*** INFORMATION PROVIDED ***

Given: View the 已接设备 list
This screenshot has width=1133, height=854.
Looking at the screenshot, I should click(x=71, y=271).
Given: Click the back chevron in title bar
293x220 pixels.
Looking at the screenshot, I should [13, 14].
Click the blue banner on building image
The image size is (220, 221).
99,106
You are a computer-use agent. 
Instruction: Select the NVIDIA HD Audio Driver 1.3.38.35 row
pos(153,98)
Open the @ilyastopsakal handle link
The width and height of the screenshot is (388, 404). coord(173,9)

*** End of INFORMATION PROVIDED ***
*** INFORMATION PROVIDED ***

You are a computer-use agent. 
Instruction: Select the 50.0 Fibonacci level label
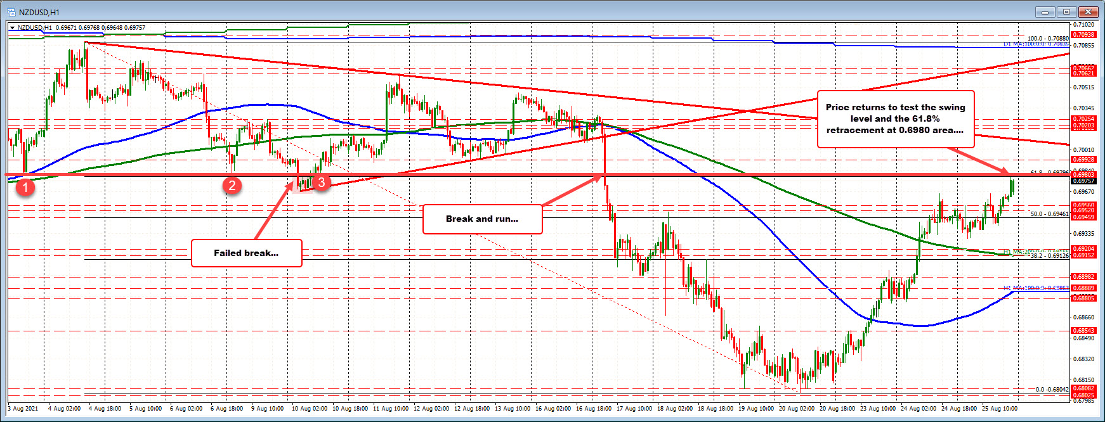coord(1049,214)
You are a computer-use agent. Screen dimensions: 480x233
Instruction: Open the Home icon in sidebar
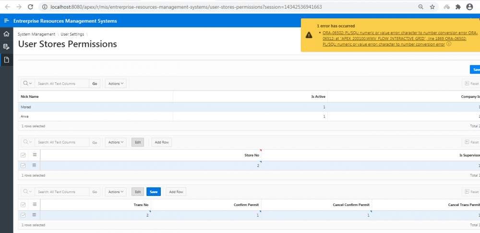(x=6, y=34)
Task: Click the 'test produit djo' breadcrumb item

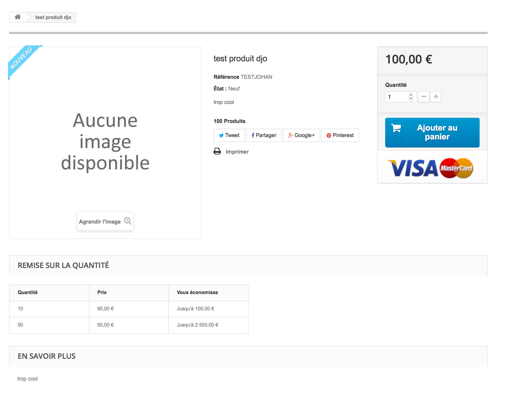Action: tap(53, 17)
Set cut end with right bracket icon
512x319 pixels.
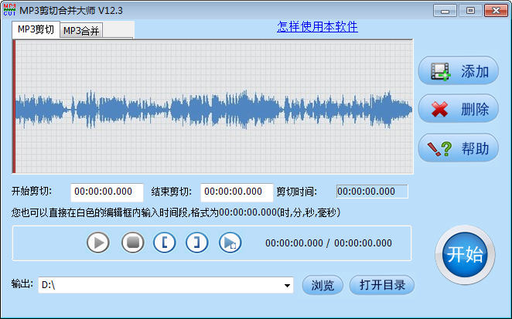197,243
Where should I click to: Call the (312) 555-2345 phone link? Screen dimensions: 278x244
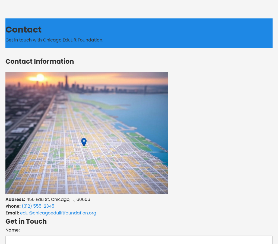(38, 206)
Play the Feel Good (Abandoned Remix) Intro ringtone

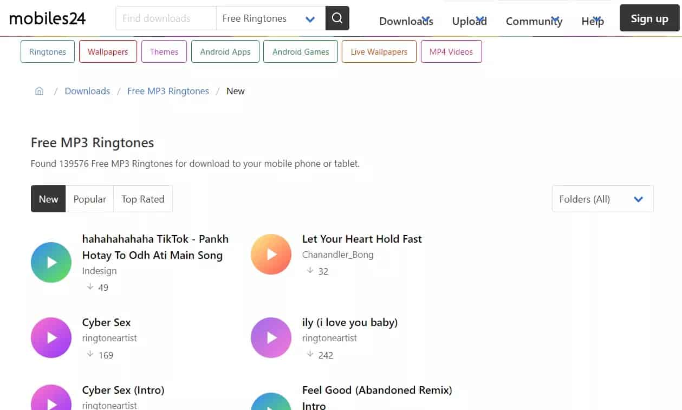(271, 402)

*** End of INFORMATION PROVIDED ***
*** INFORMATION PROVIDED ***

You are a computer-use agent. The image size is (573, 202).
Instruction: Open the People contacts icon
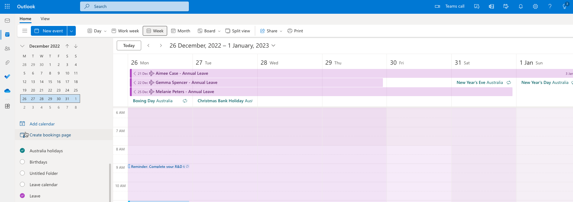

*** End of INFORMATION PROVIDED ***

_WHAT IS NEEDED_: Return every line in the records that includes the string "computer".

_RESPONSE BOX_:
You are a computer-use agent. 
You are a computer-use agent. 
You are a computer-use agent. Screen dimensions: 480x233
You are a computer-use agent. The image size is (573, 202).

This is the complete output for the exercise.